• _Challenge_
Write out everything in the Pentecost text from "Pentecost Worship Sunday" down to "join via Zoom.", word for word.

• _Reading text_
** START **

These words exist in stark contrast to the vision of the coming of the Holy Spirit, the breath of life God breathed into humans at creation and that stirred fire of new life into God’s people at Pentecost. In this moment of deep grief, we stand in solidarity, across all our diversity, with our African American siblings. Together as community we expressed this solidarity by creating several spaces this weekend for the grief, outrage, and resilience to sustain us in this moment and through the actions that we will be called into in the moments ahead:
Community Altar
Our community was invited to participate in co-creating a shared space of grieving and lament—an altar that stands in visible witness to our words of solidarity. This altar was located outside the front entrance to the chapel. Following physical distancing protocol which includes wearing a mask, all were invited to visit the altar, bring things to place upon it, spend some time in silence interacting with it. An overnight vigil at this altar was kept until our gathering Sunday evening.
Pentecost Worship Sunday Morning
Our community was invited to “go to church” together on Sunday morning for a special combined Pentecost service of City of Refuge UCC and Greenleaf Christian Church as PSR alumna Bishop Yvette Flunder and Bishop William J. Barber II led the community in worship.
A Service of Lament, Mourning, and Action Sunday Evening
Our community was invited to gather on the PSR campus on Sunday evening in front of the chapel for a service of lament, mourning, and action. All were welcome to gather in person following physical distancing guidelines or join via Zoom.
Some were astonished by the acts they saw at Pentecost. Others scoffed and berated those who were moved by the Holy Spirit. Yet others recognized the refulgent breath of the Spirit enflaming a people whose bodies now breathed with a hope beyond understanding. But the power of this new Holy Spirit community was ultimately made manifest through their ongoing commitment to remain in communion with one another, to reflect and learn together, and to act in solidarity so that the prophetic possibilities of God’s dream for all humanity could become reality.
So it will be with us as we renew our commitment to one another in the pain and power of this moment—the longing of young ones who are stirred by visions and old ones committed to the very dream of God, a longing to live and breathe in freedom and peace.

** END **

• _Record extracts_
** START **

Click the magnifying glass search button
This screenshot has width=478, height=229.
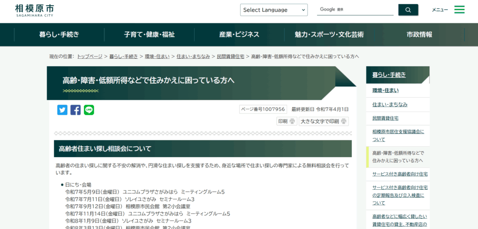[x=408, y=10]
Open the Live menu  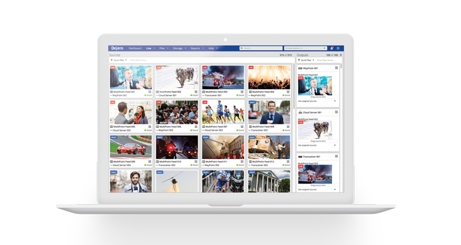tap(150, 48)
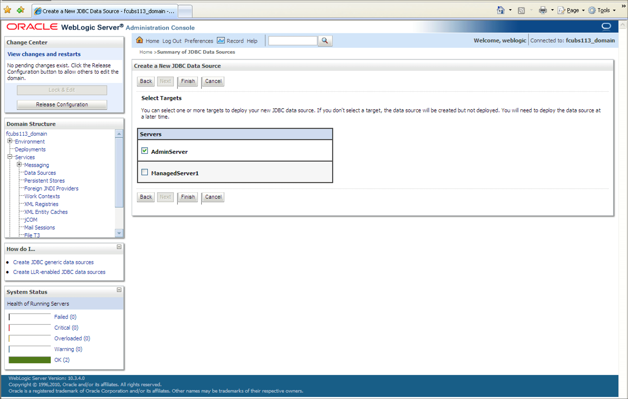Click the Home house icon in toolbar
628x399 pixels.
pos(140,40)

** END **

• _Result_
Pentecost Worship Sunday Morning
Our community was invited to “go to church” together on Sunday morning for a special combined Pentecost service of City of Refuge UCC and Greenleaf Christian Church as PSR alumna Bishop Yvette Flunder and Bishop William J. Barber II led the community in worship.
A Service of Lament, Mourning, and Action Sunday Evening
Our community was invited to gather on the PSR campus on Sunday evening in front of the chapel for a service of lament, mourning, and action. All were welcome to gather in person following physical distancing guidelines or join via Zoom.